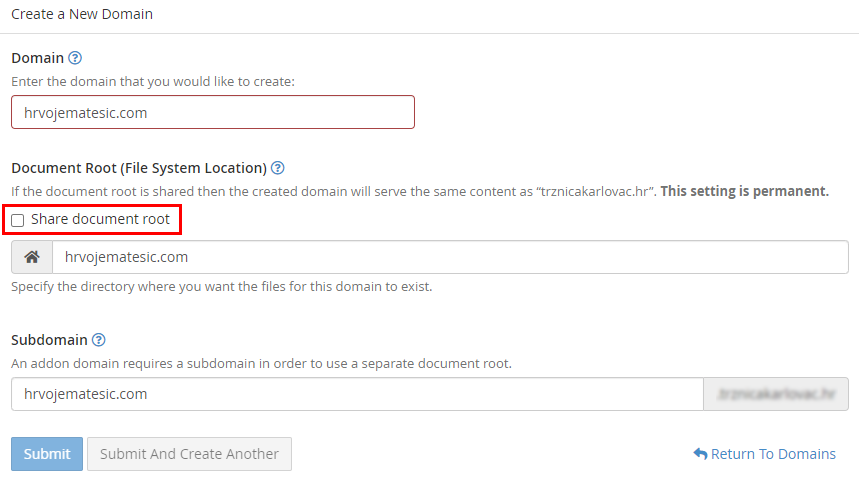Click the blurred domain suffix after Subdomain field
This screenshot has width=859, height=492.
(777, 394)
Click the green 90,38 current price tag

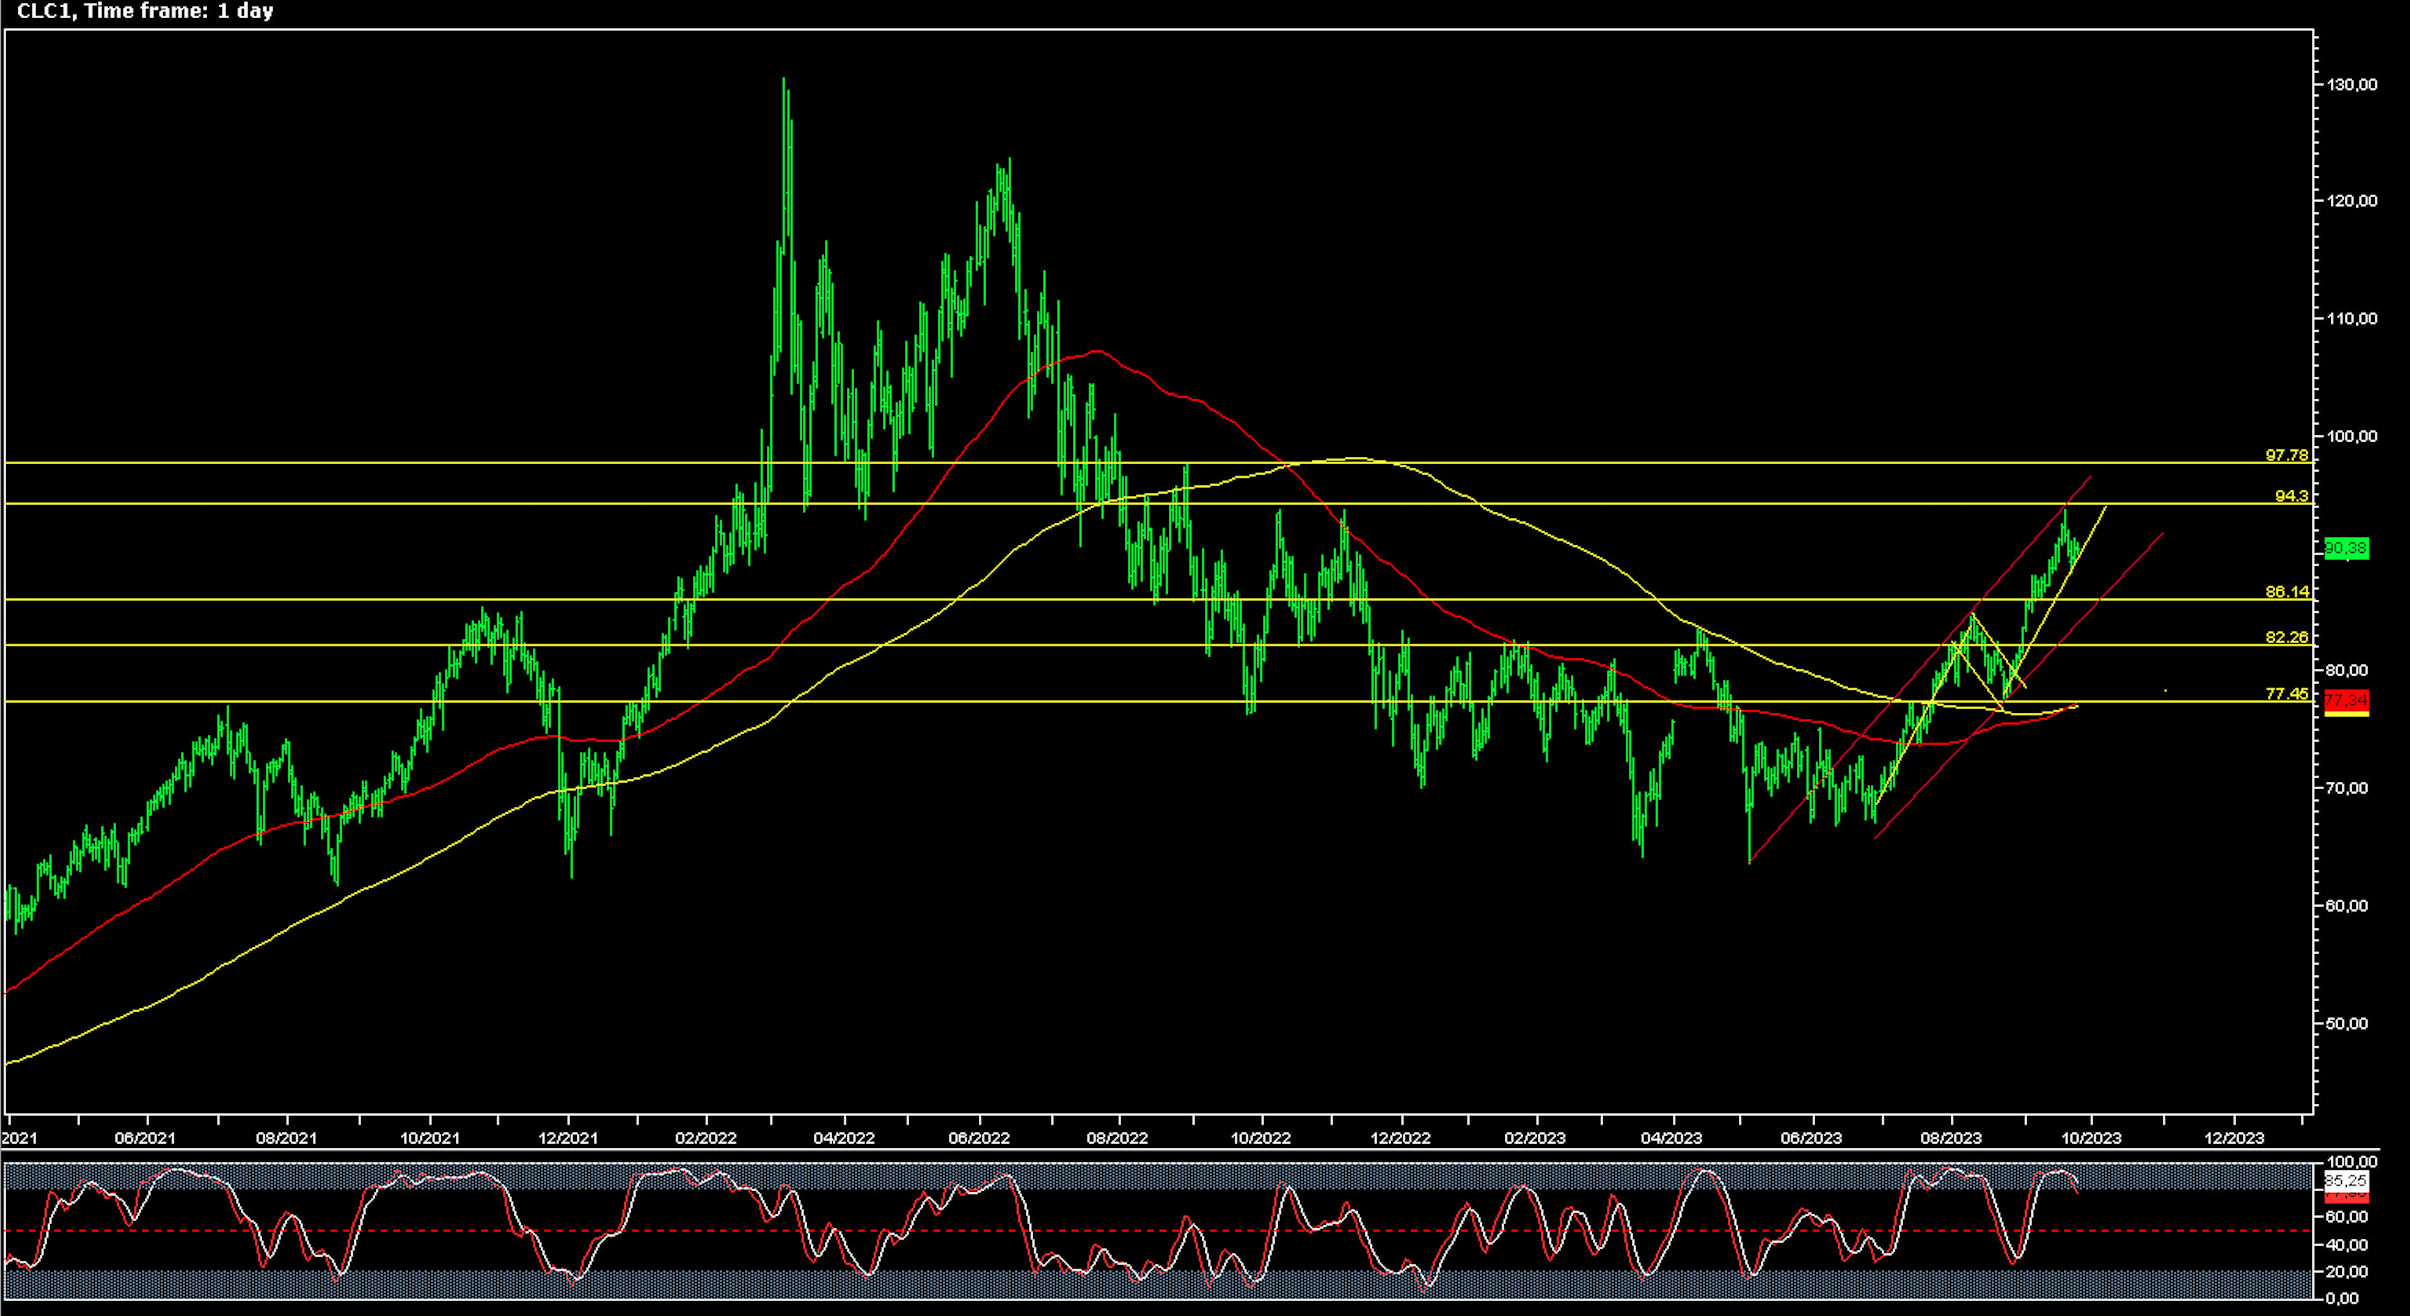(2346, 548)
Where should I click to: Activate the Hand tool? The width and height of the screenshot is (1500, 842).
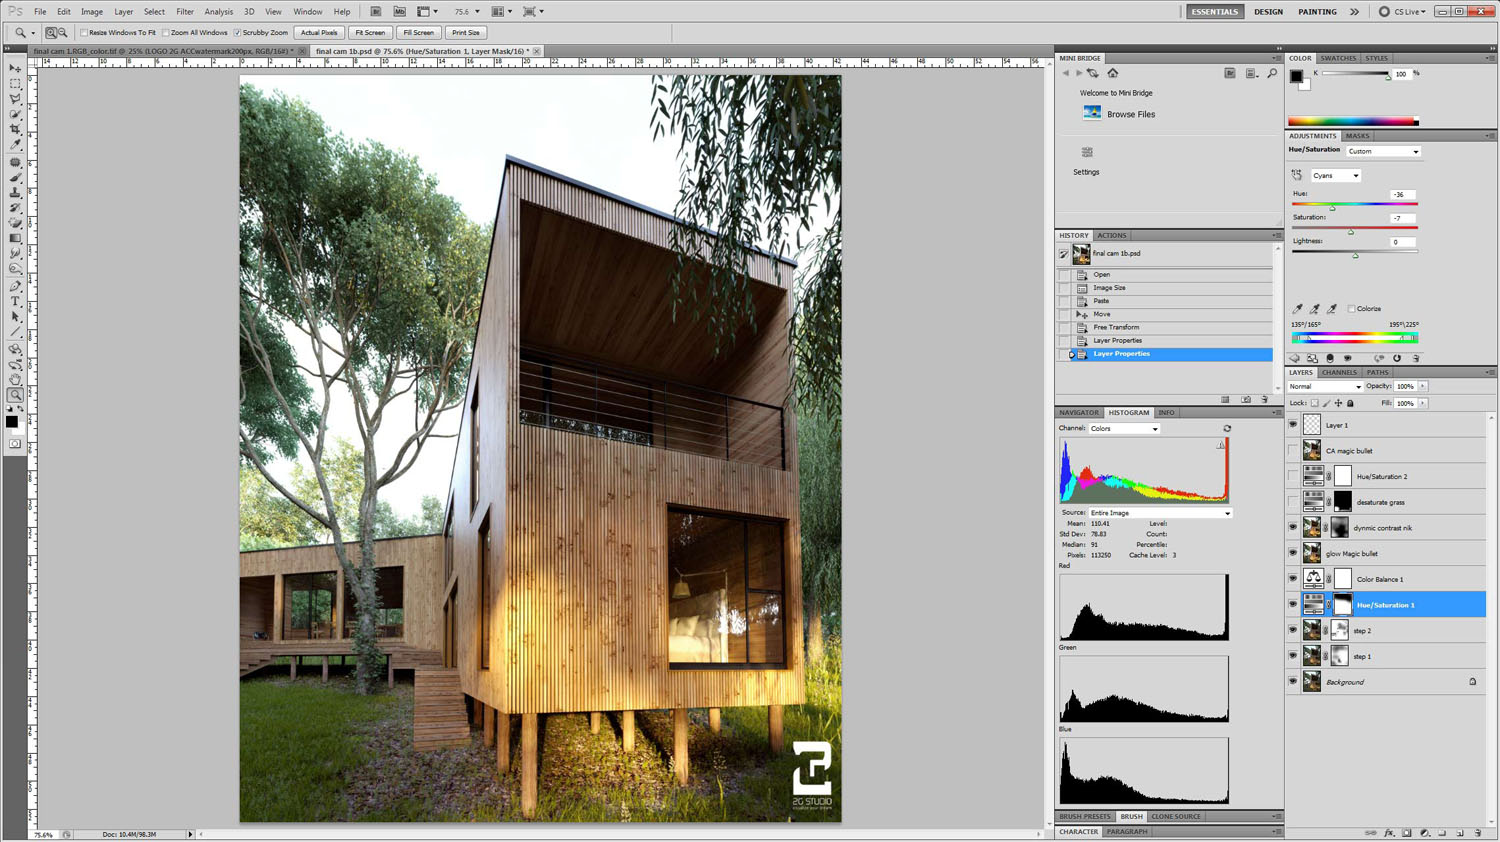[x=15, y=380]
----
Locate "Where should I" in the entries above. Copy, exactly and only, the lines from that line to the end, leaving out the pictures.

## [RESPONSE AREA]
Where should I click to: Activate the Hand tool? The width and height of the screenshot is (1500, 842).
[x=15, y=380]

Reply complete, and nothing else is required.